New Delhi: President Ram Nath Kovind on Thursday set the tone for what Prime Minister Narendra Modi’s team will strive to accomplish in the next five years—make life easier for the common man, especially in rural areas, with a scaled-up inclusive agenda, and deliver economic policies that will double the size of the economy to $5 trillion.

A corruption-free rule, an uncompromising stance on issues of national security and developing insurgency-racked Jammu and Kashmir also figure on top of the agenda. On the economic front, structural reforms in the farm sector and new policies on industry and retail trade are in the offing.

The next five years of the National Democratic Alliance (NDA) in office will be one of continuity, with a greater emphasis on inclusion—whether it is providing access to drinking water to every household or making it easier for small firms to access credit without collateral, the President’s speech indicated.
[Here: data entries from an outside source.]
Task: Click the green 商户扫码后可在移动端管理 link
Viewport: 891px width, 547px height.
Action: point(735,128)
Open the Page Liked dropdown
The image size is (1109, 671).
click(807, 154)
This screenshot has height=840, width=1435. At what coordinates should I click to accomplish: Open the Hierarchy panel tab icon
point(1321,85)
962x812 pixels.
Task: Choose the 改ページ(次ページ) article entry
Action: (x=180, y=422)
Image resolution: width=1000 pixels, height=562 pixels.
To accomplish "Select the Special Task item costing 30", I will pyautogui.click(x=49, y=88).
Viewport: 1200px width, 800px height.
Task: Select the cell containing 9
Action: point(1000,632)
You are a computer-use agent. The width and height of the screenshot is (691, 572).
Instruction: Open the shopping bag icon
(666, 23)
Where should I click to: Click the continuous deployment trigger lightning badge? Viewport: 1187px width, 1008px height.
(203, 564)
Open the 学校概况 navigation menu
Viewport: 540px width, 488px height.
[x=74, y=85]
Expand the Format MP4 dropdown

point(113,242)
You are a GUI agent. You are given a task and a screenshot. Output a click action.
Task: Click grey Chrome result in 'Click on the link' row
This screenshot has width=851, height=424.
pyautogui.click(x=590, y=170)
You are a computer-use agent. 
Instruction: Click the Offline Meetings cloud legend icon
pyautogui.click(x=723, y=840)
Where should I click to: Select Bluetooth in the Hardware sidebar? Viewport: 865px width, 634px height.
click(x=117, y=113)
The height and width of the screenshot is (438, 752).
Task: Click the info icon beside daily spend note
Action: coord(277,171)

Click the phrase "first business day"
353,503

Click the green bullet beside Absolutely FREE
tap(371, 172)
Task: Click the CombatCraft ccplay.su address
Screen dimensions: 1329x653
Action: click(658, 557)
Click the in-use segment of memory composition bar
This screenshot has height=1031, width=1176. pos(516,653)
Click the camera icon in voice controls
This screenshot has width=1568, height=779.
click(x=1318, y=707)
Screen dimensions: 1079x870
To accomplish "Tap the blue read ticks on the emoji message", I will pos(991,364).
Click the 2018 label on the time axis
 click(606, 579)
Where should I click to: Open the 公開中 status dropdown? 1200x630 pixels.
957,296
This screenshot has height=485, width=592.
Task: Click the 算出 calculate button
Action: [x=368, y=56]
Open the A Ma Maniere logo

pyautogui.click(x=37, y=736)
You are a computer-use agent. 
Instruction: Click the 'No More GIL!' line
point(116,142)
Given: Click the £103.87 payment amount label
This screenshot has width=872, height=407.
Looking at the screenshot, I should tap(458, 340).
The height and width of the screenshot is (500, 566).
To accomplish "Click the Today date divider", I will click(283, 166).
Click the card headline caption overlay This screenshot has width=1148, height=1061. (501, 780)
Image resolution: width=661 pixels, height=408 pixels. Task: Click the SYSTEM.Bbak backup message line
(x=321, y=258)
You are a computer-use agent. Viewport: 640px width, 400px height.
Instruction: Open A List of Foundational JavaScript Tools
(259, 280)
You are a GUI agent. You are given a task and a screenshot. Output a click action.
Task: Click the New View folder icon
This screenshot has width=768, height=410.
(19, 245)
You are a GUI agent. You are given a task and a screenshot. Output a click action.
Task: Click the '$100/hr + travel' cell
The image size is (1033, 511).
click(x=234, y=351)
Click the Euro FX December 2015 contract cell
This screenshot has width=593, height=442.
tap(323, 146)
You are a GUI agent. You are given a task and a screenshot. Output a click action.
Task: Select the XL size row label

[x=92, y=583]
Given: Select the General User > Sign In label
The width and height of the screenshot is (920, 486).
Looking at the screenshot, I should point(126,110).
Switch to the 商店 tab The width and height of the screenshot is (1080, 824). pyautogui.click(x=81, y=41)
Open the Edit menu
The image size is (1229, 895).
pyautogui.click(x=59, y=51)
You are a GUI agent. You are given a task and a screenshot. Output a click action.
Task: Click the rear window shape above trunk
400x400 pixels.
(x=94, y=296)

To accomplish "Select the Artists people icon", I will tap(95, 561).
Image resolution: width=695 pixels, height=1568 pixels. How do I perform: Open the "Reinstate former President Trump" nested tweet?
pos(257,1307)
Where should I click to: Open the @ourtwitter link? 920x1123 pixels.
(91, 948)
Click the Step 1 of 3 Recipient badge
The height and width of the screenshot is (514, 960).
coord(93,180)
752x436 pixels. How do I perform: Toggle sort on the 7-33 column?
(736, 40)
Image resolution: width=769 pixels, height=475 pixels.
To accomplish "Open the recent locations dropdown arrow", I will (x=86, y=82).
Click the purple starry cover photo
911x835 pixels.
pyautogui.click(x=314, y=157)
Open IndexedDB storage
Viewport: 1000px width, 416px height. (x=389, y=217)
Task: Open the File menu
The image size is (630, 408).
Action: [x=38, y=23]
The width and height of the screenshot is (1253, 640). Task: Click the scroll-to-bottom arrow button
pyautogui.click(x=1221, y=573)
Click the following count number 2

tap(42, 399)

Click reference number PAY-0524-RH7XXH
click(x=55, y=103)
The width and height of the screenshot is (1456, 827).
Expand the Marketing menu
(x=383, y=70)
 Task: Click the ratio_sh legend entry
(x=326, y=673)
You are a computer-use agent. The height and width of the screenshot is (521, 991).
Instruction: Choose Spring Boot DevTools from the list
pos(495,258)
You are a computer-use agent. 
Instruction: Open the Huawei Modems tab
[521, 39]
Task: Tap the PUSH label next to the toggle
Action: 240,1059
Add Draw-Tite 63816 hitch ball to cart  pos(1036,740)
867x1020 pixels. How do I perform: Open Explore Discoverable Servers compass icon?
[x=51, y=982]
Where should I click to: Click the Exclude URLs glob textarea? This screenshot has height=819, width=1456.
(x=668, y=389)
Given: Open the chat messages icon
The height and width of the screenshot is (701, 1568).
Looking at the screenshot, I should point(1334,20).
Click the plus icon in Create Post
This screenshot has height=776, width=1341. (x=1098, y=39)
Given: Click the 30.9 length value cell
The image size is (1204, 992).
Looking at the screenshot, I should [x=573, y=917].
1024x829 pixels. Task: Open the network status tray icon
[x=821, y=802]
Modi, in spite of a crisis in the agrarian economy and concerns of lack of quality jobs in the country during the run-up to the national polls, had established an emotional connect with the people to win a massive mandate for his second term in office on the back of his strong personal charisma and commitment to inclusive growth.

Kovind said people had for long waited for the basic amenities, but the conditions were changing. “My government wants to make the people conscious, capable, well-provided (for) and unfettered to such an extent that they do not feel the ‘burden, force, or absence’ of the government in their daily life."

Empowering every person in the country is the main goal of the government, he added.

Political observers said the NDA government’s blueprint for the next five years favouring inclusive growth was a reflection of the transformation of the Bharatiya Janata Party’s own constituency to encompass rural and urban supporters beyond caste and religious lines. “Prime Minister Modi has shown the guts to change the political narrative rising above political parties’ usual considerations of caste and religion. Today, people feel that the prime minister cares for us. This is a paradigm shift," said A.K. Verma, a Kanpur-based political analyst.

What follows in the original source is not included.